> Nope, sorry it hasn't. Nor, I believe could it, for to do so would be to
> achieve moral certitude. In the absence of moral certitude there can be no
> moral authority which is why moral skepticism is a necessary, but not
> sufficient, reason for a potentially peaceful society.....The people you
> mention, however "noble" their cause may have been, had no more authority
> to command or persuade others to engage in killing than did their nemeses.
> Nor did those who were commanded or persuaded have the moral authority to
> alienate their responsibility to refrain from inaugurating violence against
> another human being, any more than their nemeses did......
What you are saying here is that when faced with a choice of take life or have your life and the lives of your loved ones be taken, a choice of take life or be enslaved, the principle of take no life must win out.

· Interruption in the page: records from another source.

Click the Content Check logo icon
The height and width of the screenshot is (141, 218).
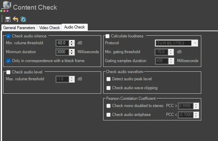tap(5, 7)
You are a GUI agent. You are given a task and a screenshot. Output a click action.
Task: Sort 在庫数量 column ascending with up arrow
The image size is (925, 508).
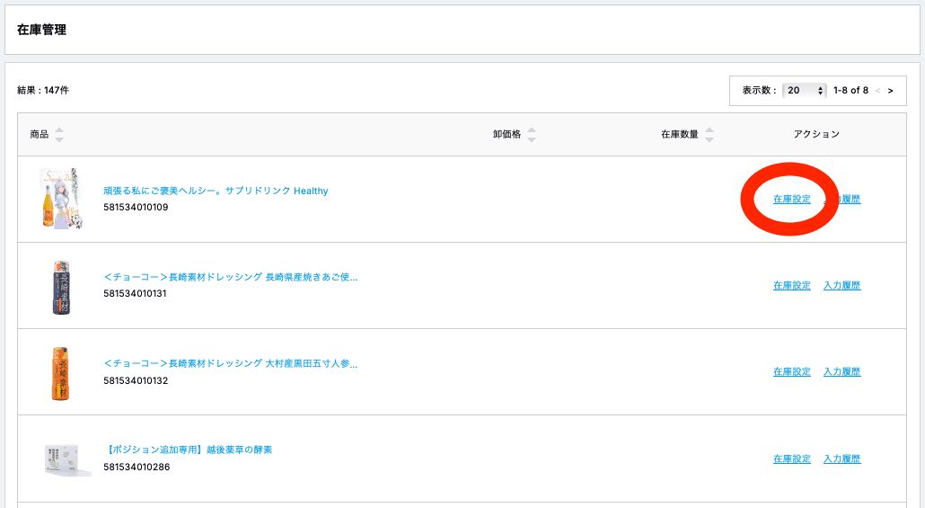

I have no objection to you holding to such a belief for yourself, on a purely individual basis, but I do not believe that it can successfully be put forth as an universal rule which others must accept. In my early political days on the Catholic Left, I held essentially that position, but only as a rule for myself and for similar like minded pacifists. The Jews of the Warsaw ghetto had every right to resist and kill the Nazis who came to kill them. Spartacus had every right to kill the Romans who came to kill him and reenslave his followers. Toussaint had every right to kill the French who came to kill him and reenslave the Haitians... and so on. The alternative you pose is to accept slavery and/or death. If you want a philosophical basis for this, check Hegel's Phenomenology passage on lordship and bondage. Or remember Gandhi's addage, it is better to resist violently, than to not resist at all.
Leo Casey United Federation of Teachers 260 Park Avenue South New York, New York 10010-7272 (212-598-6869)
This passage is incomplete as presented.